Brief >>
Below this line is a set of entries; quote exactly the lines from the line that contains "Open the Trend Viral Dance topic" to the line that contains "Given: Clear the tumor with the red X icon", both lines included.

Collected data >>
= Beginning of Section =

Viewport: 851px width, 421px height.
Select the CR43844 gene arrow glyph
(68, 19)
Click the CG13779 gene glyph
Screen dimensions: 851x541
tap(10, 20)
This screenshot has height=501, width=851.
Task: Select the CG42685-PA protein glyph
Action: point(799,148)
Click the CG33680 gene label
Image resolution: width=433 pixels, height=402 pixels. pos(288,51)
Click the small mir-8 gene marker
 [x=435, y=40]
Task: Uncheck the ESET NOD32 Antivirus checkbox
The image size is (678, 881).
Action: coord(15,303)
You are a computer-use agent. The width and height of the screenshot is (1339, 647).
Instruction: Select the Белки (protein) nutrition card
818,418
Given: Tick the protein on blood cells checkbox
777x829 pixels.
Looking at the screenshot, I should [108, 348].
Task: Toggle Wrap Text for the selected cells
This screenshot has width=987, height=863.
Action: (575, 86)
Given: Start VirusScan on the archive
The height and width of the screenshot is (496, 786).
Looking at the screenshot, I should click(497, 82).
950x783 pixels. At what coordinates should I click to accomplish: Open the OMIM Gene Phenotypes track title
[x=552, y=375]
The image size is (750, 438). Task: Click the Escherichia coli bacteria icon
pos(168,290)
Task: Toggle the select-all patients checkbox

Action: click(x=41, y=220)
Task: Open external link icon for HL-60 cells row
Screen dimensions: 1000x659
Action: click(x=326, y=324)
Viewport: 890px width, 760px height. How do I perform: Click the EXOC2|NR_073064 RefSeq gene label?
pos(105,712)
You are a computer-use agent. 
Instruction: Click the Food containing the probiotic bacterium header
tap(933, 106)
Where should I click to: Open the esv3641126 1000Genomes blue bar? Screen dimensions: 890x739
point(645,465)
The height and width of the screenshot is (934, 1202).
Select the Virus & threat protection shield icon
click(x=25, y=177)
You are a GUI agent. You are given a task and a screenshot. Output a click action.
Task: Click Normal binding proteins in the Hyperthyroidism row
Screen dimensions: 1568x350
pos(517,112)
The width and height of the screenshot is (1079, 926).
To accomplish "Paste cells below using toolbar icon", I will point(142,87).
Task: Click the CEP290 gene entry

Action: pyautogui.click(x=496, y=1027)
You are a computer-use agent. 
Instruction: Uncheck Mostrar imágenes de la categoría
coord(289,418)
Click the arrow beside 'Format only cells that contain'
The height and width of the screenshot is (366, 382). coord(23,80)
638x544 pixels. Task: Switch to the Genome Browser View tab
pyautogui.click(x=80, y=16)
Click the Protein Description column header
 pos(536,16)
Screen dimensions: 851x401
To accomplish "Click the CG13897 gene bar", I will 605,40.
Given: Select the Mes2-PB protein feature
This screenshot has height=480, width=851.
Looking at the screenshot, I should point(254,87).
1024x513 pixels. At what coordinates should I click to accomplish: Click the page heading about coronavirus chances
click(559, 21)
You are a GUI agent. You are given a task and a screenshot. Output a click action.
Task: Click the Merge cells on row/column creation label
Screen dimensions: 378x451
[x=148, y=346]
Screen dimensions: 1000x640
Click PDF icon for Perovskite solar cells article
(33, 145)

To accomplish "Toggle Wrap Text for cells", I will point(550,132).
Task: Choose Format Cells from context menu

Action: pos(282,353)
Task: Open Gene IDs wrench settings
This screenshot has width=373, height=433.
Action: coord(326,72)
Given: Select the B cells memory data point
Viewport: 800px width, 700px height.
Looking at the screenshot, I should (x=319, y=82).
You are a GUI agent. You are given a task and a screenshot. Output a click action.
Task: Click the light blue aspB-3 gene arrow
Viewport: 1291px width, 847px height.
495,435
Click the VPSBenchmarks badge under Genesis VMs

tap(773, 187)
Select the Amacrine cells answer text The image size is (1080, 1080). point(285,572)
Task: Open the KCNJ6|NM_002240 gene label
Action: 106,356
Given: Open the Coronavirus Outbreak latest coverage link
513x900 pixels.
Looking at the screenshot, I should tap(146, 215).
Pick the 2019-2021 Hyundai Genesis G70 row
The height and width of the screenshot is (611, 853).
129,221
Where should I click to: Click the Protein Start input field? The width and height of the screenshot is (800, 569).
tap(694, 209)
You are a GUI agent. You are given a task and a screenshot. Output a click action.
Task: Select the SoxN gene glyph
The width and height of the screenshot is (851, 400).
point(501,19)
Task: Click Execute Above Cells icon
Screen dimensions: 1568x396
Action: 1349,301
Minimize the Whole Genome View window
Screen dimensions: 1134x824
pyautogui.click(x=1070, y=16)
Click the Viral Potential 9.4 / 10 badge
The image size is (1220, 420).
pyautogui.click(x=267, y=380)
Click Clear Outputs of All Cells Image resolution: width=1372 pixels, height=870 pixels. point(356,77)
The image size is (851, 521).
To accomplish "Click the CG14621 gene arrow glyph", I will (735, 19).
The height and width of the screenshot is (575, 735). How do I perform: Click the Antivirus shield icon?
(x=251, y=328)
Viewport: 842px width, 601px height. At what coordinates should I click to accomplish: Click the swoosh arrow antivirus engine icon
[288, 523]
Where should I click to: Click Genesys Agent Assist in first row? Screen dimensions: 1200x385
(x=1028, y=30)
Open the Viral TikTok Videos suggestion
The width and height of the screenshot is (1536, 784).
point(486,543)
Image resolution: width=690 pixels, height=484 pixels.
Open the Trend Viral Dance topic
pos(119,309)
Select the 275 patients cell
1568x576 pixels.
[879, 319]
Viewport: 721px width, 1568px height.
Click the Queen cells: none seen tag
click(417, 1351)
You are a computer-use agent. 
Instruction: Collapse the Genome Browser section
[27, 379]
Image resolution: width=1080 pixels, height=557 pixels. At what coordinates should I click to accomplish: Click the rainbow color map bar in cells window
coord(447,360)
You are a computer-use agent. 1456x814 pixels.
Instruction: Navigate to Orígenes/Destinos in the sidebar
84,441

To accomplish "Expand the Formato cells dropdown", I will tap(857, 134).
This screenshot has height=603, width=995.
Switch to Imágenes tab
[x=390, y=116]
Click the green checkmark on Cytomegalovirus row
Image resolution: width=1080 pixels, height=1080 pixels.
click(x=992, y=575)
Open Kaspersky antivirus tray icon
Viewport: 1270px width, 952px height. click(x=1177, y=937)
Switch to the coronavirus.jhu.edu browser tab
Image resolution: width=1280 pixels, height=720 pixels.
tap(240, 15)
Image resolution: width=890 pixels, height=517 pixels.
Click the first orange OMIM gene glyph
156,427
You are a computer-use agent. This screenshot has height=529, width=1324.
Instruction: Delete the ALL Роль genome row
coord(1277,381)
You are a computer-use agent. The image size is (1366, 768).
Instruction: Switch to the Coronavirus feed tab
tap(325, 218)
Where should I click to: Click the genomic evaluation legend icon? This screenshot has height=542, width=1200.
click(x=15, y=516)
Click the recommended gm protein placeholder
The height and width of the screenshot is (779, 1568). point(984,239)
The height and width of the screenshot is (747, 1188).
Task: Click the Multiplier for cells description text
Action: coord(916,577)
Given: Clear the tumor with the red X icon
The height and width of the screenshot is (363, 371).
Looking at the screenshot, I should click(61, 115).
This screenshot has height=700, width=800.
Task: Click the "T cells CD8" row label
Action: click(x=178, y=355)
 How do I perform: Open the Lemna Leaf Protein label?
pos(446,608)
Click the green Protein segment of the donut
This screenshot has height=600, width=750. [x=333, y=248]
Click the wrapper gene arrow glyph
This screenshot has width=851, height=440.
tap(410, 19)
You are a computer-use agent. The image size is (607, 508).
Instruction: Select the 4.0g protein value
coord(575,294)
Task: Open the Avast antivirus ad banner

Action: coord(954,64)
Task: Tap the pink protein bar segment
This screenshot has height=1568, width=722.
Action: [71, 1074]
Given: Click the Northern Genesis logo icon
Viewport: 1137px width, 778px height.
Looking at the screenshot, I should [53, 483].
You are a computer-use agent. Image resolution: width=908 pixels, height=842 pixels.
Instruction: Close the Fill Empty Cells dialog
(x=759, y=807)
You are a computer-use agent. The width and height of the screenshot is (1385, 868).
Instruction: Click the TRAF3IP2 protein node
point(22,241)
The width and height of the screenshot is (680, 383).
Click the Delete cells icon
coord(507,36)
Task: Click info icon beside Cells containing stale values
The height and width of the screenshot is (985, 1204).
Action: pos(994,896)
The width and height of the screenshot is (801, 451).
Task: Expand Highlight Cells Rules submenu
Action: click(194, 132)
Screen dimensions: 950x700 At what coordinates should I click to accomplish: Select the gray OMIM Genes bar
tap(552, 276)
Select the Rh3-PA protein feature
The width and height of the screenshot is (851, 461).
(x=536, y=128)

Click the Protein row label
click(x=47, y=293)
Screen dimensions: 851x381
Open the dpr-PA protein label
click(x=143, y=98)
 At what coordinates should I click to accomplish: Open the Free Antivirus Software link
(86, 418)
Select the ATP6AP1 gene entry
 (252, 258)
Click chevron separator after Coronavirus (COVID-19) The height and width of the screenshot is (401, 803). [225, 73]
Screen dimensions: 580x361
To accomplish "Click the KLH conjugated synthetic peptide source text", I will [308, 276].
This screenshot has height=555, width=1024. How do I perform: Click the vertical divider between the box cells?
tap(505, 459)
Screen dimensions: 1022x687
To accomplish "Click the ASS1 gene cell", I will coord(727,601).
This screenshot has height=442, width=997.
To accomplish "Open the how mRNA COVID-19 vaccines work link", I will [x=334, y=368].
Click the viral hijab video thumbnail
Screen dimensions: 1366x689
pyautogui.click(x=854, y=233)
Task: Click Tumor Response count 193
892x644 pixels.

= End of Section =

Output for this exercise >>
Open the Trend Viral Dance topic
pos(119,309)
Select the 275 patients cell
1568x576 pixels.
[879, 319]
Viewport: 721px width, 1568px height.
Click the Queen cells: none seen tag
click(417, 1351)
You are a computer-use agent. 
Instruction: Collapse the Genome Browser section
[27, 379]
Image resolution: width=1080 pixels, height=557 pixels. At what coordinates should I click to accomplish: Click the rainbow color map bar in cells window
coord(447,360)
You are a computer-use agent. 1456x814 pixels.
Instruction: Navigate to Orígenes/Destinos in the sidebar
84,441

To accomplish "Expand the Formato cells dropdown", I will tap(857, 134).
This screenshot has height=603, width=995.
Switch to Imágenes tab
[x=390, y=116]
Click the green checkmark on Cytomegalovirus row
Image resolution: width=1080 pixels, height=1080 pixels.
click(x=992, y=575)
Open Kaspersky antivirus tray icon
Viewport: 1270px width, 952px height. click(x=1177, y=937)
Switch to the coronavirus.jhu.edu browser tab
Image resolution: width=1280 pixels, height=720 pixels.
tap(240, 15)
Image resolution: width=890 pixels, height=517 pixels.
Click the first orange OMIM gene glyph
156,427
You are a computer-use agent. This screenshot has height=529, width=1324.
Instruction: Delete the ALL Роль genome row
coord(1277,381)
You are a computer-use agent. The image size is (1366, 768).
Instruction: Switch to the Coronavirus feed tab
tap(325, 218)
Where should I click to: Click the genomic evaluation legend icon? This screenshot has height=542, width=1200.
click(x=15, y=516)
Click the recommended gm protein placeholder
The height and width of the screenshot is (779, 1568). point(984,239)
The height and width of the screenshot is (747, 1188).
Task: Click the Multiplier for cells description text
Action: coord(916,577)
Given: Clear the tumor with the red X icon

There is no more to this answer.